In the first year of the Civil War, Confederate Captains John Mathews and his friend Tom Livingston led white Confederate pro-slavers, southern sympathizing Indians, and Missouri Bushwhackers in attacking Free State Humboldt in Allen County, Kansas, just northeast of Wilson County. In September of 1861, Union Forces found Matthews and  killed him.

On October 14, 1861, in retaliation, the Missouri Home Guard returned to Humboldt and burned the town to the ground.

To provide some defense of those loyal to the Union, Capt. John R. Row and a force of 80 Union soldiers built Fort Row, on a spot nine miles north of present day Fredonia on Harper Road, just as the road angles west on the southern bank of the Verdigris River.

The Opothleyahola Story

Chief Opotheleyahola

Chief Opotheleyahola

Creek Indians, forced out of Alabama and Georgia in the early 1800s, came on the Trail of Tears to Oklahoma Indian Territory where they settled and established a new hopeful life.

Then came the Civil War.

In the winter of 1861, having received assurances from the Union that Indians loyal to the North would find safety and freedom in Kansas, loyal Creeks fled Oklahoma under the leadership of Opothleyahola.
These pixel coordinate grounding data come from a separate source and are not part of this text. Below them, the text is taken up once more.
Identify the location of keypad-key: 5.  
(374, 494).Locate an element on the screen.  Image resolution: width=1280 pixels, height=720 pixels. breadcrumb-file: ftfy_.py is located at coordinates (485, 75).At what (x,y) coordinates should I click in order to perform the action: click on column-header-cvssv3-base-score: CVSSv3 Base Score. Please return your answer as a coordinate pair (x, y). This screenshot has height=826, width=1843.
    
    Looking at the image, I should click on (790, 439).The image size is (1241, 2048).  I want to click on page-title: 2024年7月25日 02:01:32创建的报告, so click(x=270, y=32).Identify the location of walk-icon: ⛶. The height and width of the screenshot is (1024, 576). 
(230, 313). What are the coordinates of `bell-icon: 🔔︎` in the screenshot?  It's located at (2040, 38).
Thousands of Creek braves, women, and children traveled northward to Kansas and hoped for help. Along the way, they were joined by Union loyalists from other tribes as well as hundreds of slaves who had also been promised their freedom in Kansas. Twice the group was attacked by Southerners and again in December at Chustenahal (Bird’s Creek). That battle left the Indians fleeing for their lives in the bitter cold without clothing or food.

It was to tiny Fort Row that Opothleyahola and his beleaguered band fled. The small militia contingent manning the fort was overwhelmed by those seeking food and shelter. Many died that winter.

Opothleyahola settled at the Creek refugee camp near Quenemo and died on March 22, 1863. He was buried beside his daughter near Fort Belmont (two miles west of present-day Buffalo) in Woodson County, Kansas.

Indian soldier, First Indian Regiment

First Indian Regiment

The survivors eventually continued on to Woodson and Coffee Counties.

In May of 1862, approximately 1,000 Indian braves marched to Camp Hunter in Humboldt where they were inducted into the Union Army as the First Indian Regiment, both mounted and infantry.
In June of 1862, the First Indian Regiment rode to Baxter Springs accompanied by other Union Regiments. On July 3, the Indians led an attack and surprised a force of approximately four hundred Confederates under Colonel James Clarkson near Locust Grove. The combined forces of Indians and regular Union soldiers eventually captured over one hundred prisoners, including the colonel, along with supply wagons, gunpowder, and horses.
The Union Forces and their Indian allies went as far as Fort Gibson in the Cherokee Nation, near the junction of the Neosho and Arkansas rivers, from which they controlled  the road from Fort Scott to Texas.